» **Data**
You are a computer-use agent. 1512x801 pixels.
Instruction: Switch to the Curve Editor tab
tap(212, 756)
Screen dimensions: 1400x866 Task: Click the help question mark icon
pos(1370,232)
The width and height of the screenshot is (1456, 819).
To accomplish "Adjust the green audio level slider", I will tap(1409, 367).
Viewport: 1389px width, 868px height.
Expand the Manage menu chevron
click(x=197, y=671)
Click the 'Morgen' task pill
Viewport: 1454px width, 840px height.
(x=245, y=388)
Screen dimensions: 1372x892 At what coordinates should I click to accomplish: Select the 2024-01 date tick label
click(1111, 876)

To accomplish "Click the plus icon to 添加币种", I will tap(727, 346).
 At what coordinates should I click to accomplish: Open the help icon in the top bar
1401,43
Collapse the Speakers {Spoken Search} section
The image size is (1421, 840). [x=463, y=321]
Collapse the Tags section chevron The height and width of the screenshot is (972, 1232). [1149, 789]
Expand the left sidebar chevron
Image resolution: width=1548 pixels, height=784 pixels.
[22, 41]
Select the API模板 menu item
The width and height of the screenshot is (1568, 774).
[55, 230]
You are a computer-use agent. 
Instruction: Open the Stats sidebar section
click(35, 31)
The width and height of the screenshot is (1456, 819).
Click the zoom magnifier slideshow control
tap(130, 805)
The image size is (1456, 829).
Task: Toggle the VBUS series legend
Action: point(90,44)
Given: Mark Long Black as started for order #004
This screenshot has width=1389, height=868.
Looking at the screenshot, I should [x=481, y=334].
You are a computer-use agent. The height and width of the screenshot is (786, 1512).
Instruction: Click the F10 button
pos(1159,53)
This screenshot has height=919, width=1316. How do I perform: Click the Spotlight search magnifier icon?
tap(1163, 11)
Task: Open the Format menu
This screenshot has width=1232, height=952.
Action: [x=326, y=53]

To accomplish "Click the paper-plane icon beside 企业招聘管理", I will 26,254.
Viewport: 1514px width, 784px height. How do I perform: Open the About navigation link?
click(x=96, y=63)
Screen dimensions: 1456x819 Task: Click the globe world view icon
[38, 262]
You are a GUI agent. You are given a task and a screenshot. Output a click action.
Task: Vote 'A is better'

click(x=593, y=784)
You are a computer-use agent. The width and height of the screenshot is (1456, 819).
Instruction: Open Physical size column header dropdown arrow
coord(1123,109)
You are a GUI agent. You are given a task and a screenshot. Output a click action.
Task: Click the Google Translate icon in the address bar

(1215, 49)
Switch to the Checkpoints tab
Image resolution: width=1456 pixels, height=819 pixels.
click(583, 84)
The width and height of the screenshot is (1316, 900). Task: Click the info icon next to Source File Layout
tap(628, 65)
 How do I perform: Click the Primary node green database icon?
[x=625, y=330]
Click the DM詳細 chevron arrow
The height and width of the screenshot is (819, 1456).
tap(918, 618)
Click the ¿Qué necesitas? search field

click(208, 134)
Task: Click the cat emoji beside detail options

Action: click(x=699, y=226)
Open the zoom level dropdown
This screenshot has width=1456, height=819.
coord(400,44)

» **Prompt**
Every line of the material above should be repeated exactly.

» **Result**
You are a computer-use agent. 1512x801 pixels.
Instruction: Switch to the Curve Editor tab
tap(212, 756)
Screen dimensions: 1400x866 Task: Click the help question mark icon
pos(1370,232)
The width and height of the screenshot is (1456, 819).
To accomplish "Adjust the green audio level slider", I will tap(1409, 367).
Viewport: 1389px width, 868px height.
Expand the Manage menu chevron
click(x=197, y=671)
Click the 'Morgen' task pill
Viewport: 1454px width, 840px height.
(x=245, y=388)
Screen dimensions: 1372x892 At what coordinates should I click to accomplish: Select the 2024-01 date tick label
click(1111, 876)

To accomplish "Click the plus icon to 添加币种", I will tap(727, 346).
 At what coordinates should I click to accomplish: Open the help icon in the top bar
1401,43
Collapse the Speakers {Spoken Search} section
The image size is (1421, 840). [x=463, y=321]
Collapse the Tags section chevron The height and width of the screenshot is (972, 1232). [1149, 789]
Expand the left sidebar chevron
Image resolution: width=1548 pixels, height=784 pixels.
[22, 41]
Select the API模板 menu item
The width and height of the screenshot is (1568, 774).
[55, 230]
You are a computer-use agent. 
Instruction: Open the Stats sidebar section
click(35, 31)
The width and height of the screenshot is (1456, 819).
Click the zoom magnifier slideshow control
tap(130, 805)
The image size is (1456, 829).
Task: Toggle the VBUS series legend
Action: point(90,44)
Given: Mark Long Black as started for order #004
This screenshot has width=1389, height=868.
Looking at the screenshot, I should [x=481, y=334].
You are a computer-use agent. The height and width of the screenshot is (786, 1512).
Instruction: Click the F10 button
pos(1159,53)
This screenshot has height=919, width=1316. How do I perform: Click the Spotlight search magnifier icon?
tap(1163, 11)
Task: Open the Format menu
This screenshot has width=1232, height=952.
Action: [x=326, y=53]

To accomplish "Click the paper-plane icon beside 企业招聘管理", I will 26,254.
Viewport: 1514px width, 784px height. How do I perform: Open the About navigation link?
click(x=96, y=63)
Screen dimensions: 1456x819 Task: Click the globe world view icon
[38, 262]
You are a GUI agent. You are given a task and a screenshot. Output a click action.
Task: Vote 'A is better'

click(x=593, y=784)
You are a computer-use agent. The width and height of the screenshot is (1456, 819).
Instruction: Open Physical size column header dropdown arrow
coord(1123,109)
You are a GUI agent. You are given a task and a screenshot. Output a click action.
Task: Click the Google Translate icon in the address bar

(1215, 49)
Switch to the Checkpoints tab
Image resolution: width=1456 pixels, height=819 pixels.
click(583, 84)
The width and height of the screenshot is (1316, 900). Task: Click the info icon next to Source File Layout
tap(628, 65)
 How do I perform: Click the Primary node green database icon?
[x=625, y=330]
Click the DM詳細 chevron arrow
The height and width of the screenshot is (819, 1456).
tap(918, 618)
Click the ¿Qué necesitas? search field

click(208, 134)
Task: Click the cat emoji beside detail options

Action: click(x=699, y=226)
Open the zoom level dropdown
This screenshot has width=1456, height=819.
coord(400,44)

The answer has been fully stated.